→ SEITENTEXT
────────

24-12-2021
Echte Bedrohung: Der russische Truppenaufmarsch an der ukrainischen Grenze ist nicht die übliche Drohgebärde
Von Wolfgang Mayr
Der russische Truppenaufmarsch an der ukrainischen Grenze ist nicht nur eine übliche Drohgebärde, warnt Gustav Gressel vom European Council on Foreign Relations auf ukraine.verstehen.
Gressel ortet ein tiefgehendes Versagen der EU. Die Union bekleckere sich nicht mit Ruhm bei ihren Bemühungen, einen möglichen Krieg abzuwenden.
Gressel beschreibt detailliert genau, welche Einheiten wo einsatzbereit stehen: Die 20. Armee an der nordöstlichen Grenze, die 8. Armee im Gebiet Rostow-am-Don, auf der völkerrechtswidrig besetzten Krim Truppen aus dem Nordkaukasus und Krasnodar. Die 4. Luftarmee im südlichen Militärbezirk und die 6. Luftarmee im westlichen Militärbezirk. Drei Luftlandedivisionen (die 56. in Krasnodar, die 96. und 104. im Raum Moskau) könnten zudem noch relativ kurzfristig verlegt werden. Zehntausende Soldaten an der ukrainischen Grenze vor dem Sprung.
Es ist davon auszugehen, dass dies auch die Regierungen der EU-Mitgliedsstaaten wissen, die EU-Kommission, die Führung der Nato in Brüssel.

────────

→ AUFGABENSTELLUNG
[1] Welche Armee steht laut dem Artikel zum Truppenaufmarsch im Gebiet Rostow-am-Don?
[2] Zitieren Sie aus dem Artikel zum Truppenaufmarsch wörtlich den Abschnitt, der bei "Gressel beschreibt detailliert" beginnt und bei "Nato in Brüssel." endet.
[3] Schreiben Sie den Artikel zum Truppenaufmarsch im Anschluss an seinen letzten Satz weiter.

────────

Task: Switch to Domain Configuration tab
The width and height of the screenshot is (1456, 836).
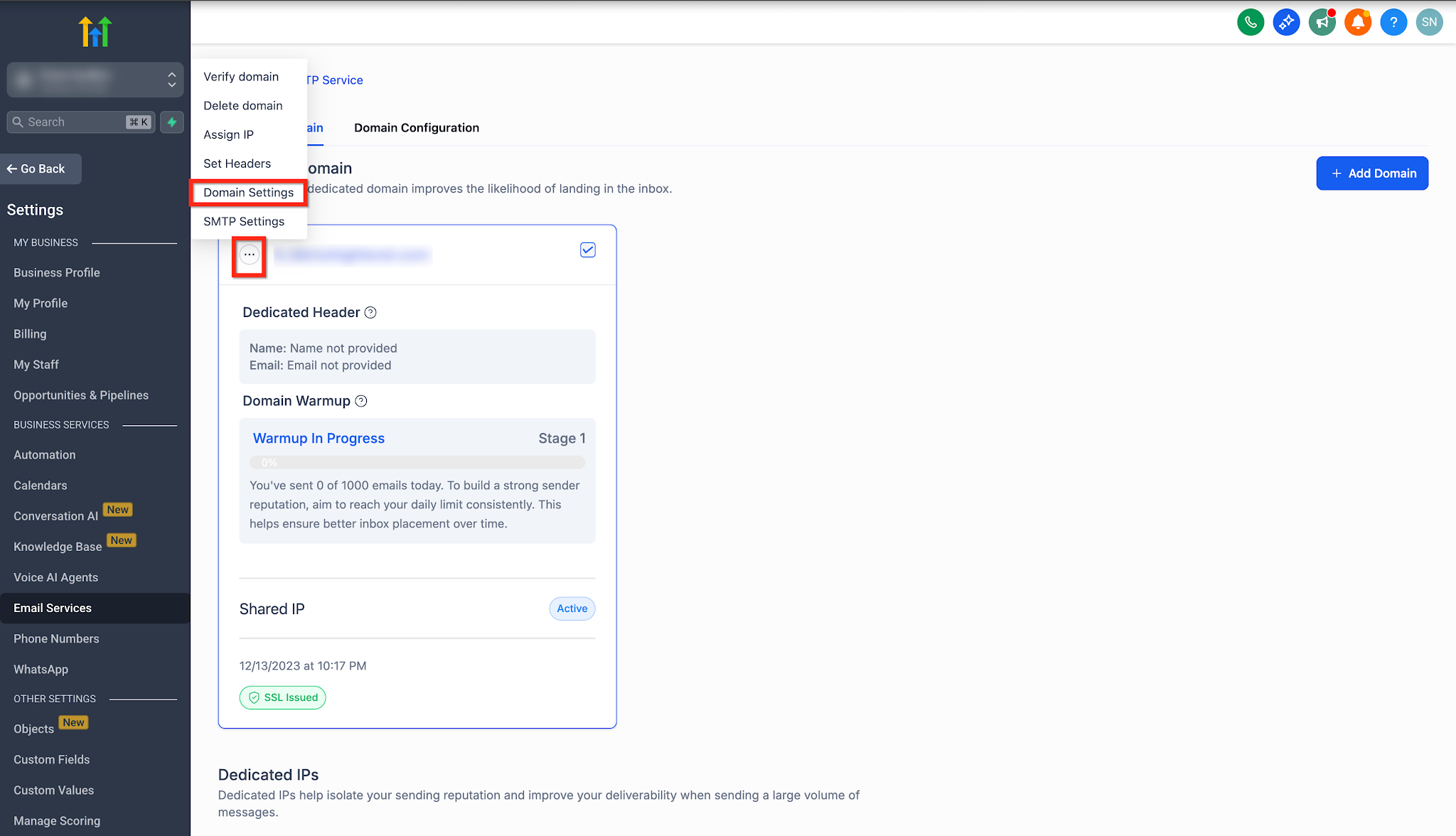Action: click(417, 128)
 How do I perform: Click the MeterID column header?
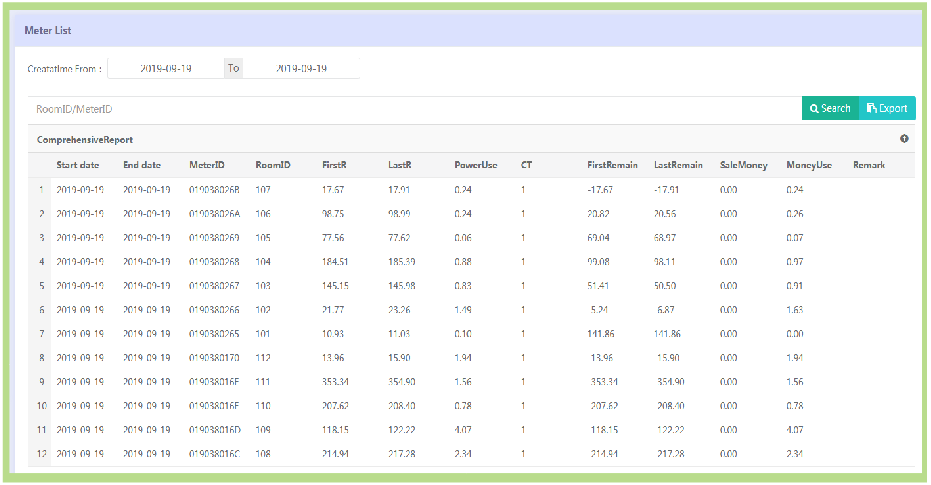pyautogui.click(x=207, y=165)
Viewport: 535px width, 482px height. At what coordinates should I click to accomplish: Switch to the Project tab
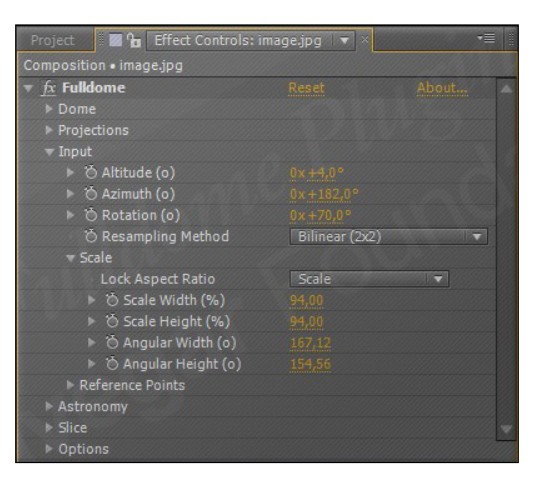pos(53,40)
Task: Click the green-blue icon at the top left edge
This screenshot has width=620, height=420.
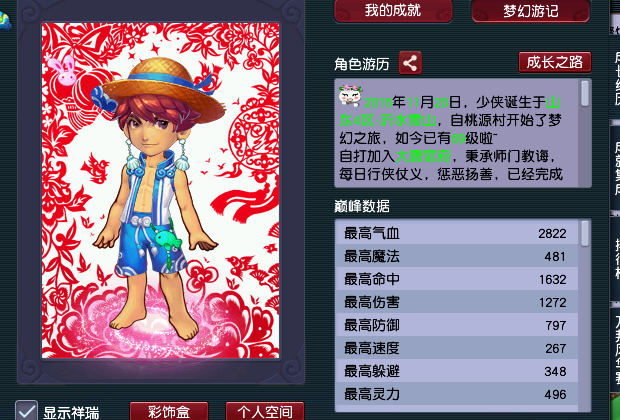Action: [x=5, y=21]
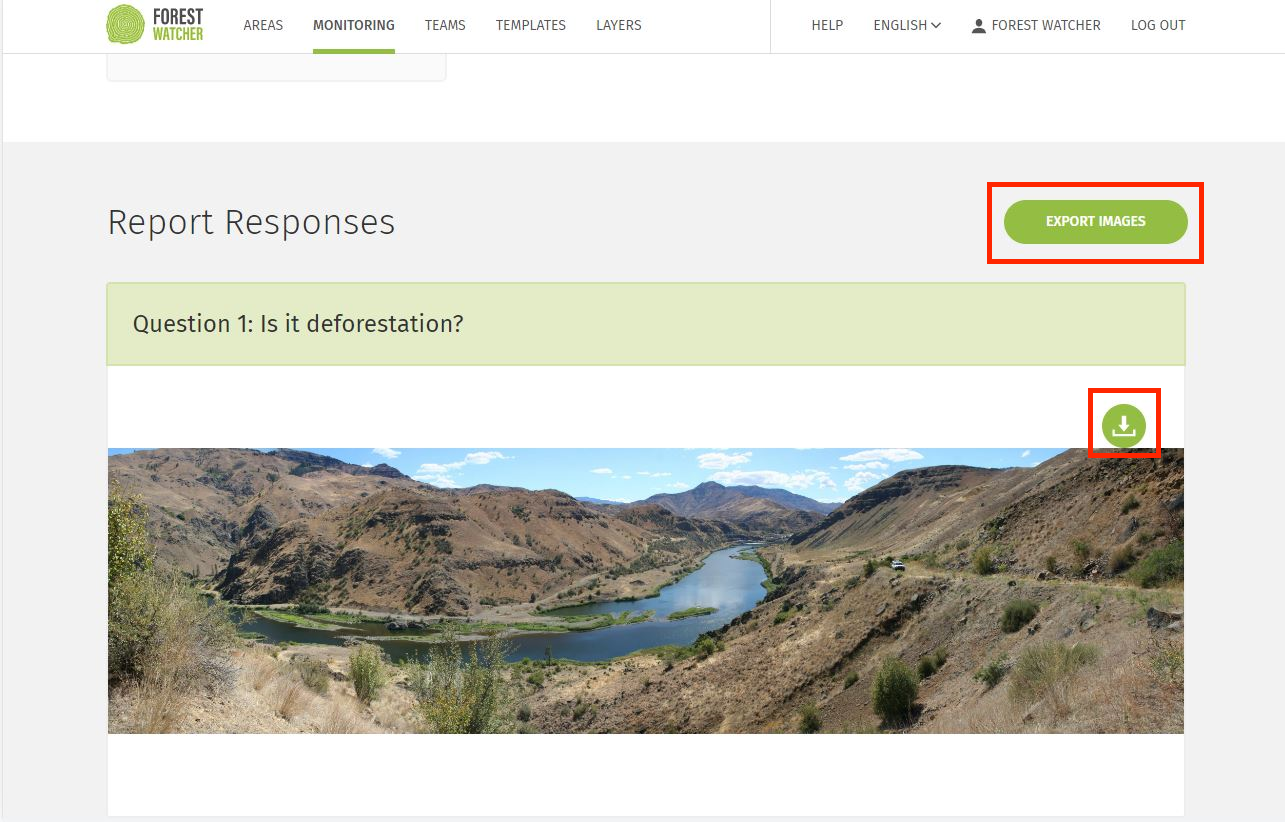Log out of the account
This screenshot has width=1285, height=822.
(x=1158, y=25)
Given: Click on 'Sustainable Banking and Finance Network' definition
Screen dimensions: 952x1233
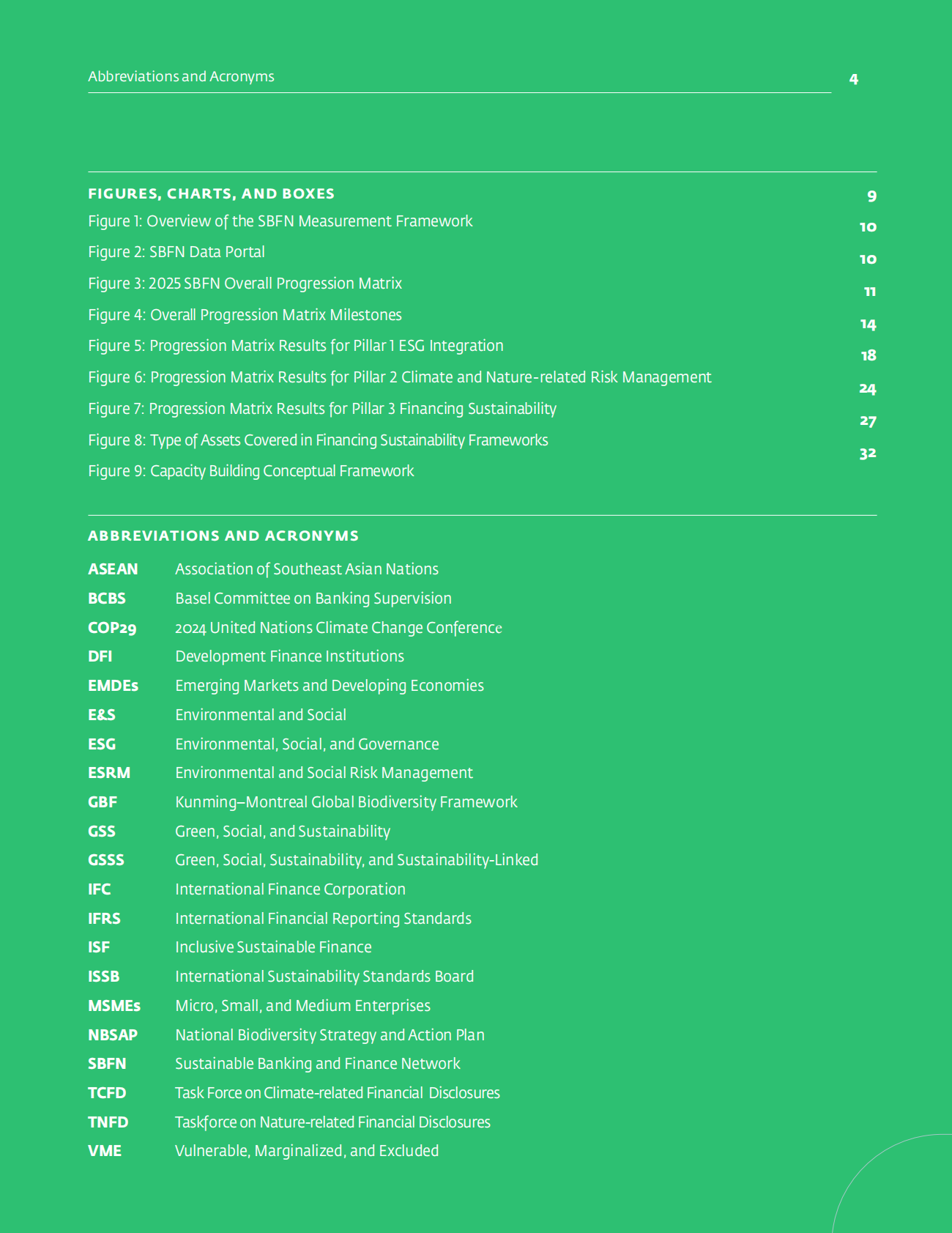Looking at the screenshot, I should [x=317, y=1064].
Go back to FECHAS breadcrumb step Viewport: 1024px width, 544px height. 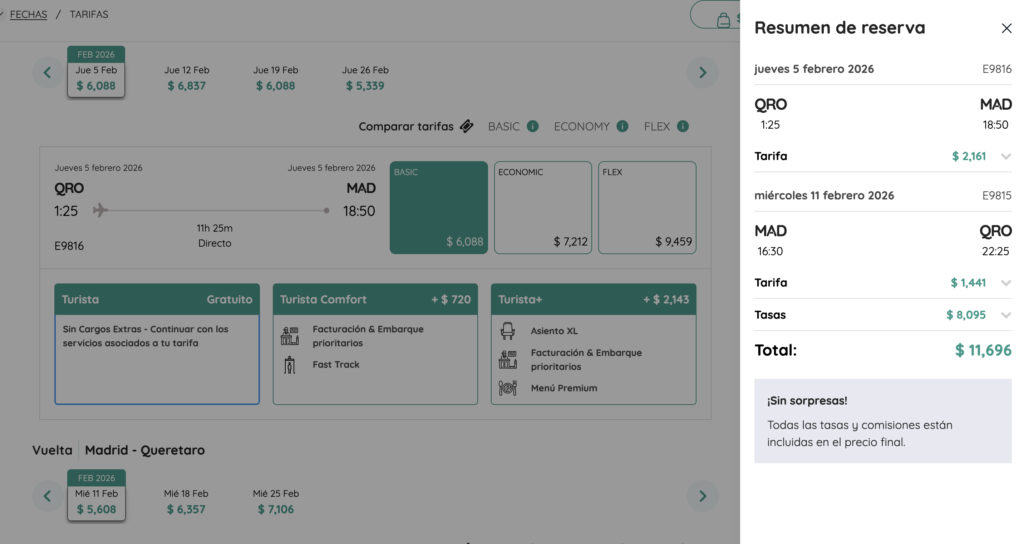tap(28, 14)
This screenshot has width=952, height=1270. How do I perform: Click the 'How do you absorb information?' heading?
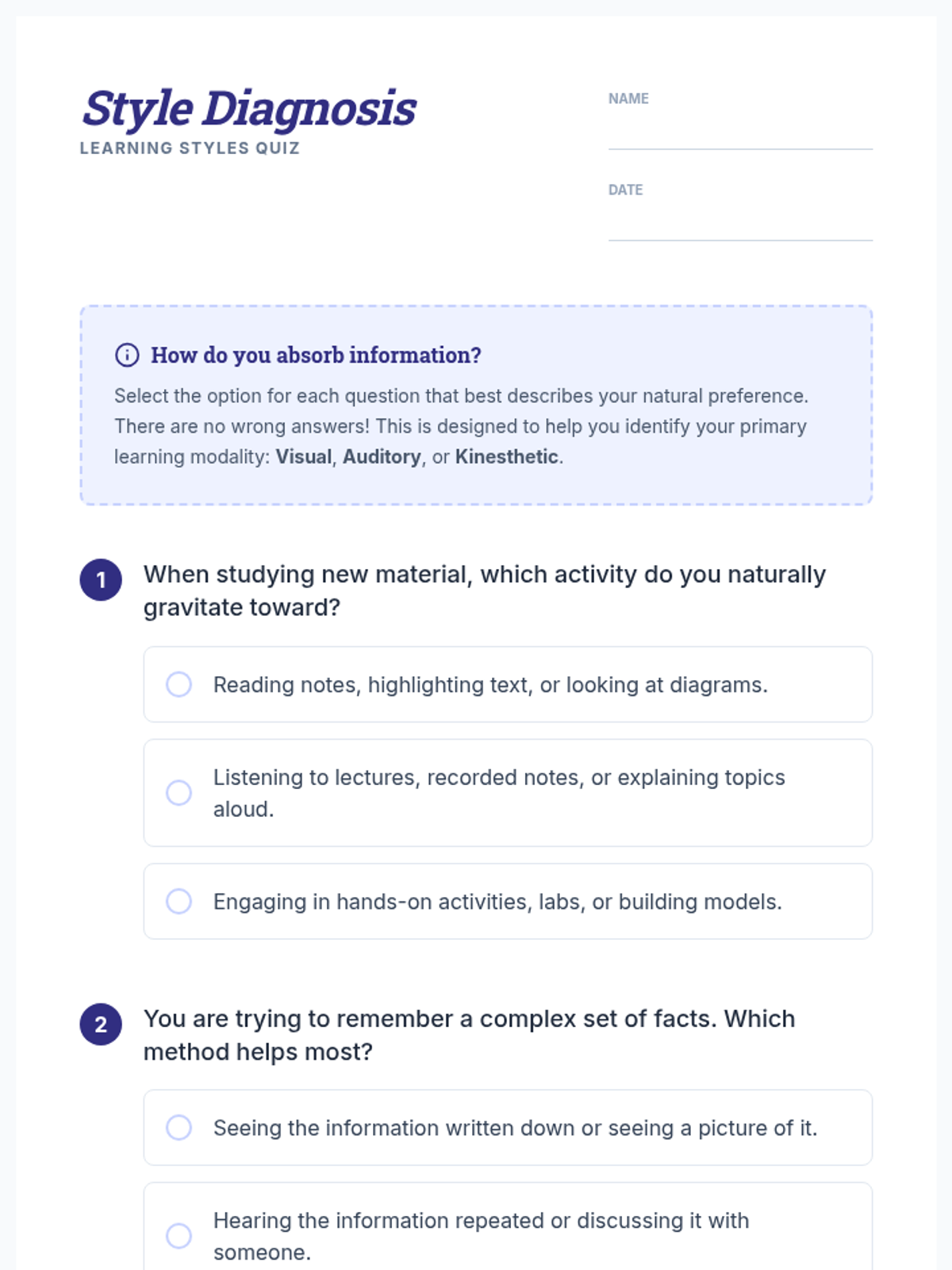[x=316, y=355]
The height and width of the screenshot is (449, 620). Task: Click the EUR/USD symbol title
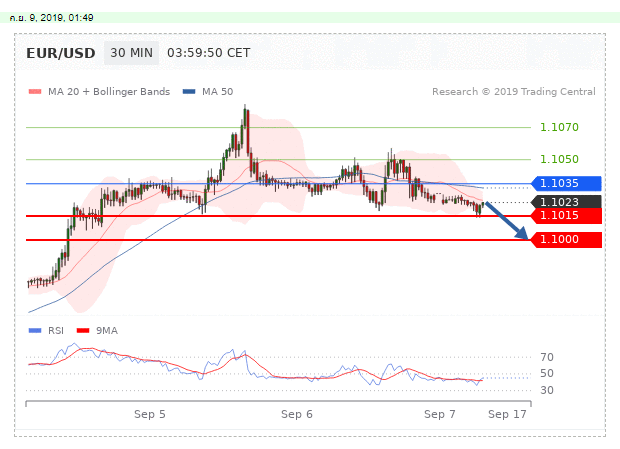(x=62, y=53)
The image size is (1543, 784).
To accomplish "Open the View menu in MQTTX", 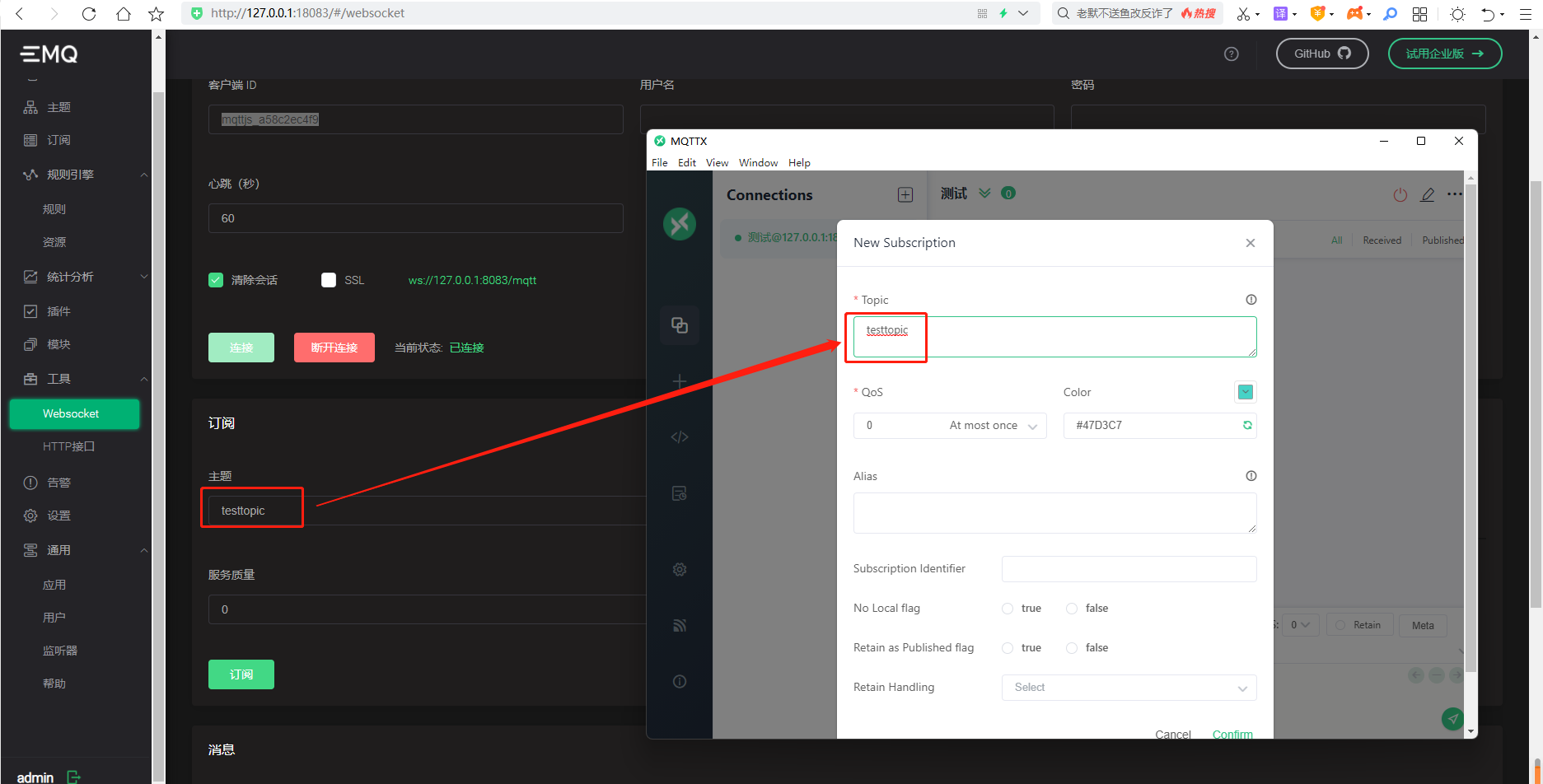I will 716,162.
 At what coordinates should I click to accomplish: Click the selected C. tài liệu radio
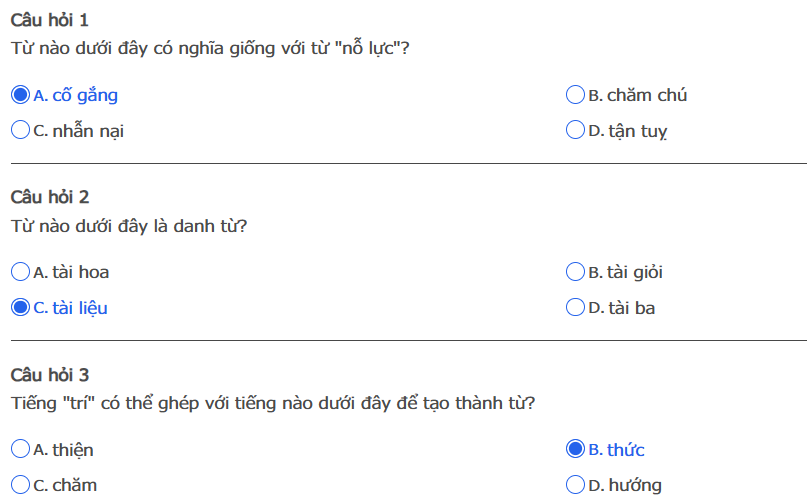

────────

→ DIE ANTWORTEN
[1] Die 8. Armee.

[2]
Gressel beschreibt detailliert genau, welche Einheiten wo einsatzbereit stehen: Die 20. Armee an der nordöstlichen Grenze, die 8. Armee im Gebiet Rostow-am-Don, auf der völkerrechtswidrig besetzten Krim Truppen aus dem Nordkaukasus und Krasnodar. Die 4. Luftarmee im südlichen Militärbezirk und die 6. Luftarmee im westlichen Militärbezirk. Drei Luftlandedivisionen (die 56. in Krasnodar, die 96. und 104. im Raum Moskau) könnten zudem noch relativ kurzfristig verlegt werden. Zehntausende Soldaten an der ukrainischen Grenze vor dem Sprung.
Es ist davon auszugehen, dass dies auch die Regierungen der EU-Mitgliedsstaaten wissen, die EU-Kommission, die Führung der Nato in Brüssel.

[3]
Während Russland-Versteher in Deutschland für Verständnis werben, also vor der Angst der russischen Staatsführung vor der angeblichen Nato-Einkreisung, ist Gressel in seiner Analyse recht eindeutig: „Damit wäre die russische Armee schon heute in der Lage, die Ukraine erfolgreich anzugreifen – wenn auch nicht dauerhaft zu besetzten. Die Zeit um Weihnachten, wenn im Westen Entscheidungen etwas länger dauern – könnte bereits gefährlich werden,“ warnt Gressel vor der üblichen westlichen Verharmlosung der aggressiven russischen Politik. „Die russischen Kriegsvorbereitungen sind also als ernsthaft zu betrachten,“ ist Gressel überzeugt, „die öffentliche Meinung in Russland scheint einen Krieg derweil zu unterstützen.“
Gustav Gressel erwartet, „dass Moskau eine militärische Aggression zunächst mit begrenzten Zielen beginnt: eine Offensive der ´Separatisten` würde noch keine formelle russische Kriegsbeteiligung bedeuten“. Wie schon 2014, damals schauten EU und Nato entsetzt aber hilflos zu. Ob der russische Präsident Putin darauf setzt? „Obwohl die Ukraine formell kein NATO-Mitglied ist, sollte ihr Überleben als unabhängiger, souveräner Staat den Europäern nicht gleichgültig sein,“ appelliert Gressel an die europäische Solidarität. Die militärische Unentschlossenheit des Westens könnte Putin dazu bewegen, in die Ukraine einzumarschieren. Er erwartet keinen westlichen Widerstand.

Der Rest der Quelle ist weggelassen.